You can also see much deeper linguistic fossil trails, especially if a word has come about thanks to an older form that you can still see. Nostalgia is a great example: algia is from the ancient Greek algos, which means pain; nostos means “to return.” Put them together, and you have the pain of returning home.
This is neither here nor there, but there is an interesting type of marsupial word, containing the word here. Both words trace back to their proto-Germanic roots, where both evolved at the same time, like a yin and yang for describing locations.
On the other hand, sometimes a combination of letters inside a word is just that.
The word plant doesn’t have anything to do with the word ant, for instance. Ant is still the joey to plant’s mother, but unlike those other words that give us a clue as to where they came from, these are linguistic pretend-friends.

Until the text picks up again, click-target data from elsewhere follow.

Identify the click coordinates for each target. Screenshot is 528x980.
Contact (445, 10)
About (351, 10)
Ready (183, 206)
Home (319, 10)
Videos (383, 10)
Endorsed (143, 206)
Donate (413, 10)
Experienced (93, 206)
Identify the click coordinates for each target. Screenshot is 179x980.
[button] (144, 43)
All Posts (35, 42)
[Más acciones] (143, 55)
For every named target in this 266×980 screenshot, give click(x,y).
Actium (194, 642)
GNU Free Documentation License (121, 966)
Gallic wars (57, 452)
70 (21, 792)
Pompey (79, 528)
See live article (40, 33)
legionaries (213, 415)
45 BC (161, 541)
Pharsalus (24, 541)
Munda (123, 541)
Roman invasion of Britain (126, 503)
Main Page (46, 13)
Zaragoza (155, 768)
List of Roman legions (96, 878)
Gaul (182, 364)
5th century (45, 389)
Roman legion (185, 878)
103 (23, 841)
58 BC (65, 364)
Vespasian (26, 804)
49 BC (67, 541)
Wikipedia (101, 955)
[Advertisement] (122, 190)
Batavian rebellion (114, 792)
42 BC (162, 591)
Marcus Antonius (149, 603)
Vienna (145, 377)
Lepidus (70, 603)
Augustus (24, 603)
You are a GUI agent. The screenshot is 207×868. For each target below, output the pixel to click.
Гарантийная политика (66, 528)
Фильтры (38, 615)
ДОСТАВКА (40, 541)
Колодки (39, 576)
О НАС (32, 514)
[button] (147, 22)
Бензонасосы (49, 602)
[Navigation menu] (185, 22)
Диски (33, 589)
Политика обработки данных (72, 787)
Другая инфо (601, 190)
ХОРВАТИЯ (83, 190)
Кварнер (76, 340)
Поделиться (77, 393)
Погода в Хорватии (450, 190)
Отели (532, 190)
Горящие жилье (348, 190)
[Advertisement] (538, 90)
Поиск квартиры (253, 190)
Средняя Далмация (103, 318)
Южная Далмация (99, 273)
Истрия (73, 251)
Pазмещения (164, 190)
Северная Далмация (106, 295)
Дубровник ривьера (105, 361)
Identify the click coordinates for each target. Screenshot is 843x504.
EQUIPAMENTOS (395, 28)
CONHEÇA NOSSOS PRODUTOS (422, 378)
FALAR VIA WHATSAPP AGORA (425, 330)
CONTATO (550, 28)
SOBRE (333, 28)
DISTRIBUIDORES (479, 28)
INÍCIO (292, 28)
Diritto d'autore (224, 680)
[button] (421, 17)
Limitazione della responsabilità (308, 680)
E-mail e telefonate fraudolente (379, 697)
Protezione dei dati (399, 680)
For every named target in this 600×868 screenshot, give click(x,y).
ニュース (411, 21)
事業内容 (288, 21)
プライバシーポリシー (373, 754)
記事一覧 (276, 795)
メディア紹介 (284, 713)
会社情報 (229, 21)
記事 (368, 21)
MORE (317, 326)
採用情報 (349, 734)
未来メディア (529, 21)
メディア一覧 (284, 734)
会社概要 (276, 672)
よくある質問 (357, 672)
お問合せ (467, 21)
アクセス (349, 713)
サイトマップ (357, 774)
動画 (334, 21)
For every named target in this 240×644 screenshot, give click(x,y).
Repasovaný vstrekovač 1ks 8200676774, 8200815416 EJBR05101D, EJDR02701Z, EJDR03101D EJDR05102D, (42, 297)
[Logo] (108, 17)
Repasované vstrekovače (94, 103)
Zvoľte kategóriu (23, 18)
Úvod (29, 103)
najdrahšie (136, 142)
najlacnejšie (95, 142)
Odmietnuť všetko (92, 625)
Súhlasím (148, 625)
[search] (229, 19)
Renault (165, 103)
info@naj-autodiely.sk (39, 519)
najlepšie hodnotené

Feature has nothing to do with eat, although it’s right there. Similarly, we have start and art; person and son; alone and one; and so on.
Sometimes, a word is like a kernel where other words can build from it. This is like Young Andrew, still at my core, still wanting to explore and break things. Young Andrew needs to add layers over the years to become me, and these kernel words add suffixes or other words to shape them into something new, but with a vestige of what that word used to be.
Other times, what you’re seeing is not a kernel at all, but instead a coincidence, like the word coin being at the beginning of coincidence.
Wait...so plants AREN'T just ANTS that PLayfully stand really, really still? What are we even doing with our biological naming conventions, then?!
Also, I see you're making good use of 4o's comic and text abilities now - nice!
Hhhmm. So would transport be a nesting word for transportation? I love the article but trying to figure this nesting thing out.